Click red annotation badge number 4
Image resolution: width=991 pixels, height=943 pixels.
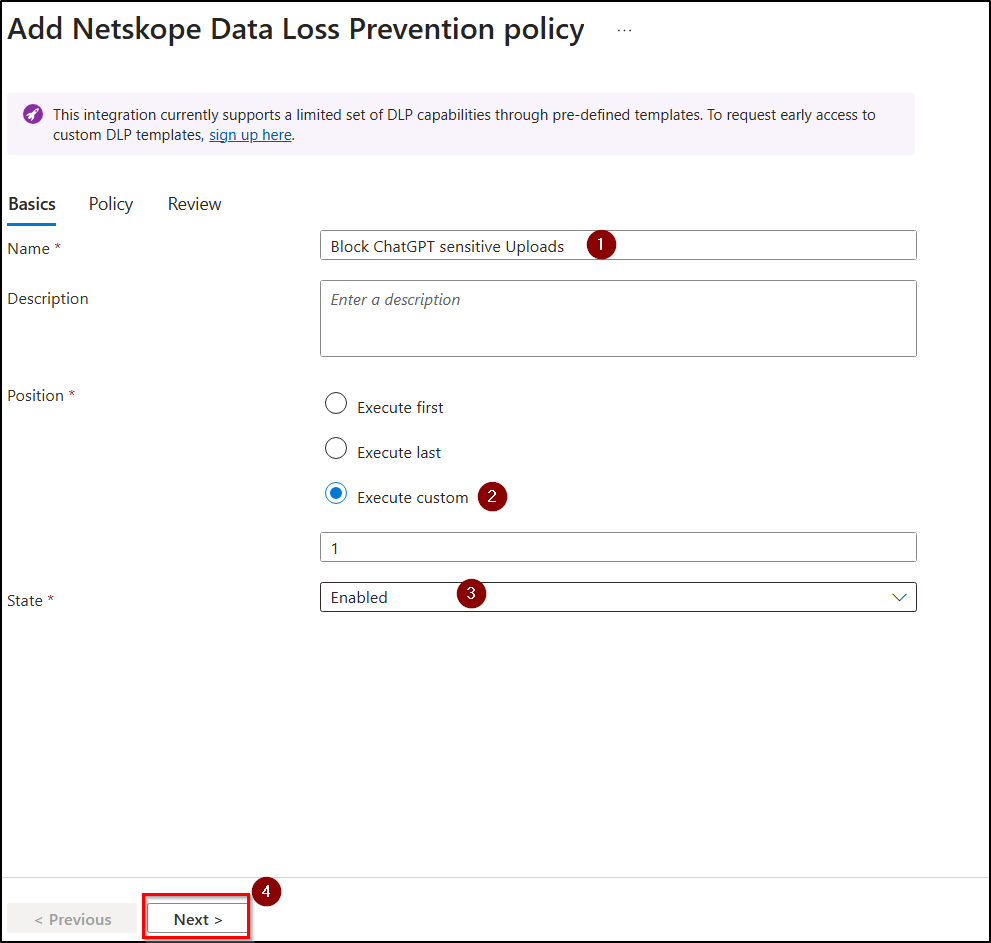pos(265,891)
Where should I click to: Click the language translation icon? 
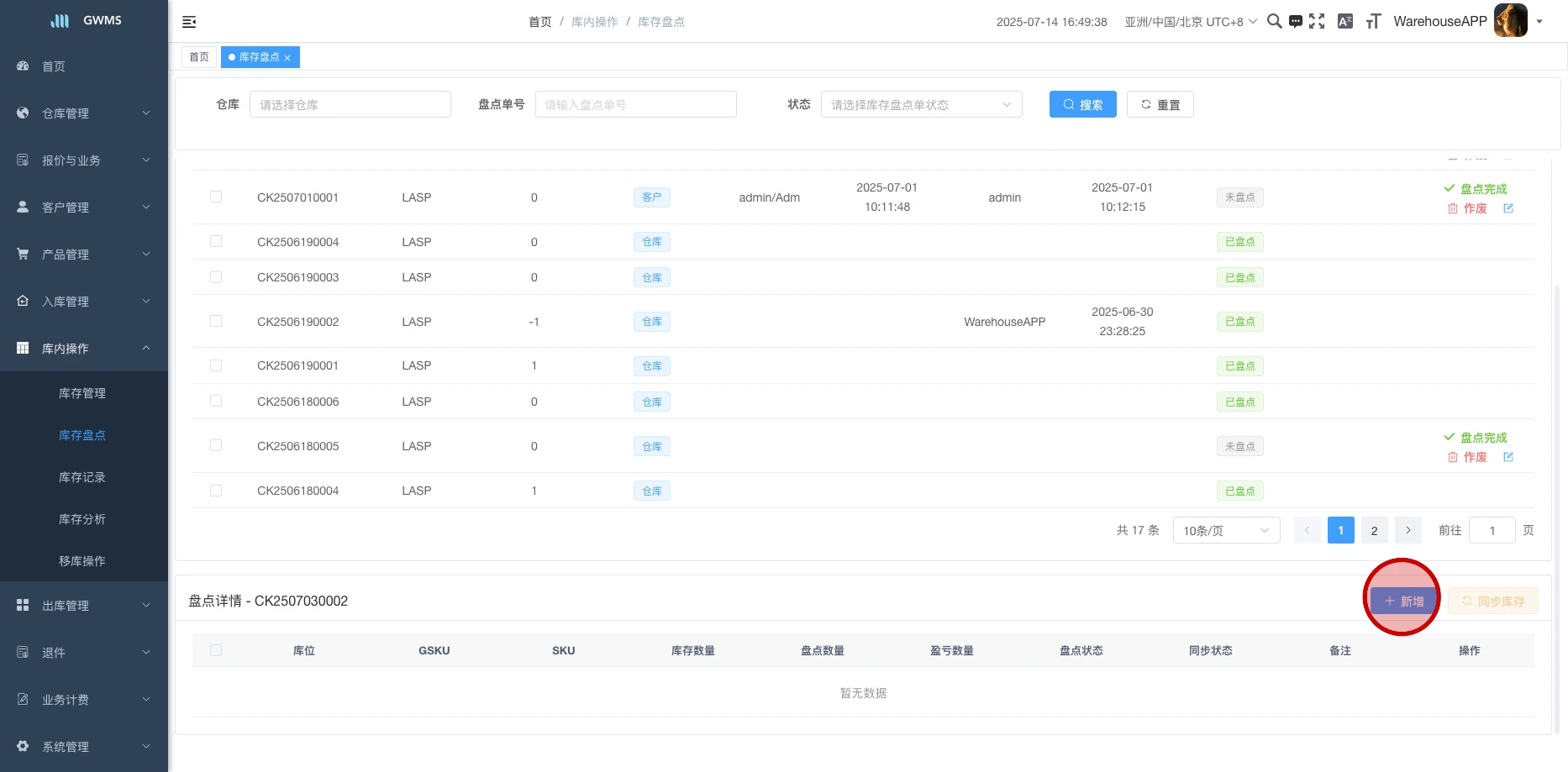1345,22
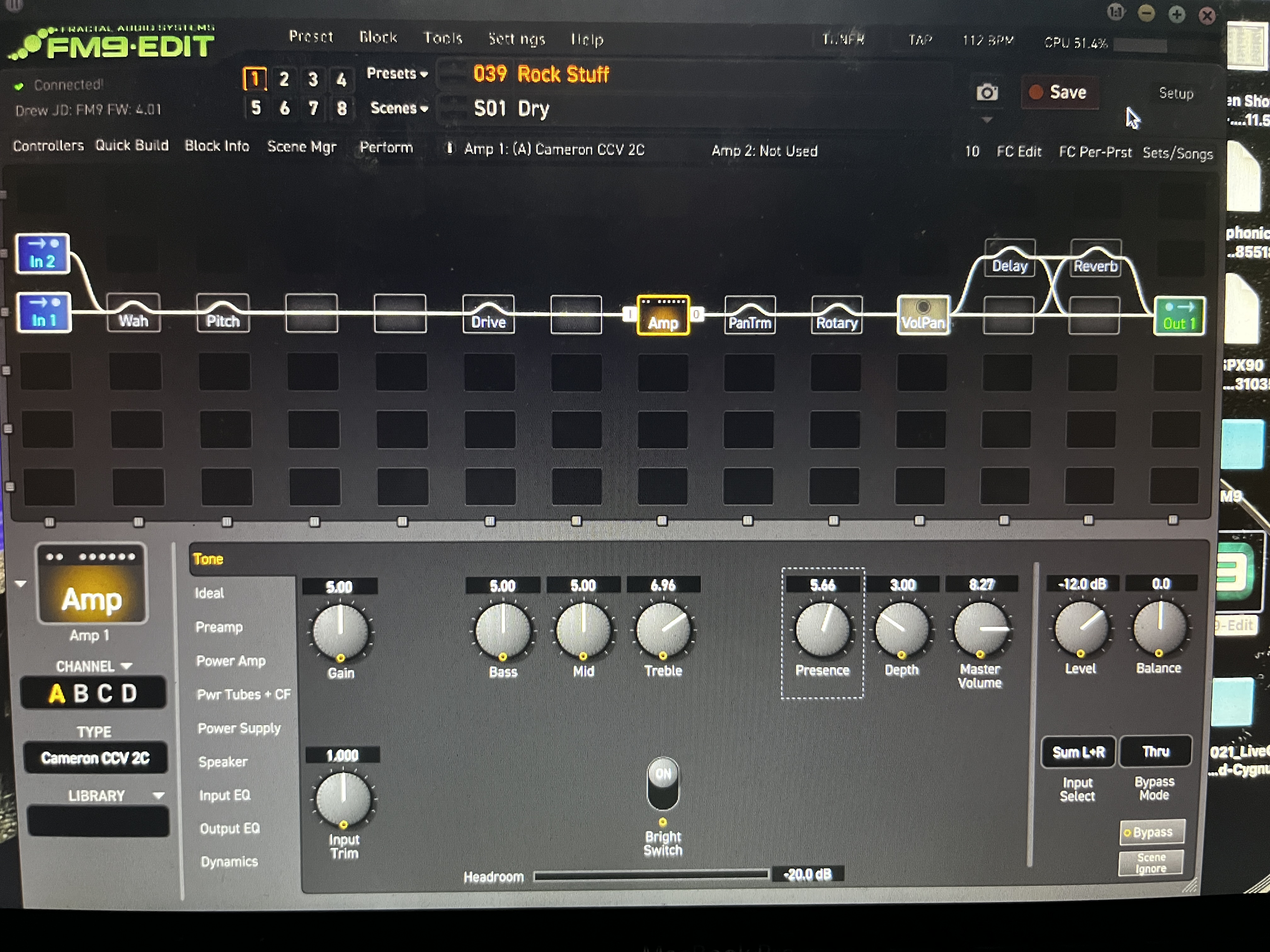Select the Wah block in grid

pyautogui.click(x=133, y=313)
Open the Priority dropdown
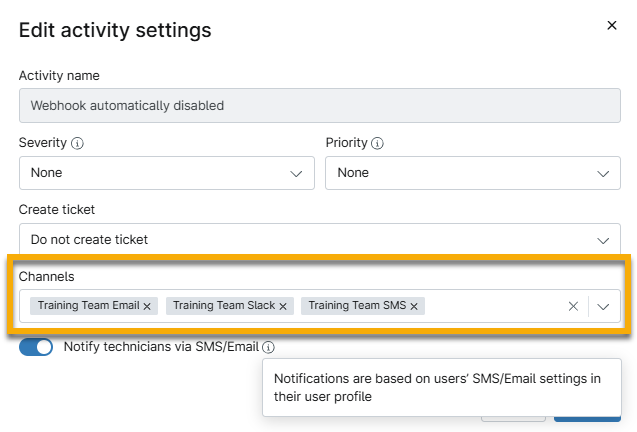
------------------------------
Rewrite all of the items above, replacing "dropdown" with "drop-down list" and keeping everything else the same. Leave the pictures out of your answer.

Click red annotation badge number 4
Image resolution: width=991 pixels, height=943 pixels.
pos(265,891)
Where should I click to: Click the language translation icon? 
1345,22
Select the Wah block in grid

pyautogui.click(x=133, y=313)
Open the Priority drop-down list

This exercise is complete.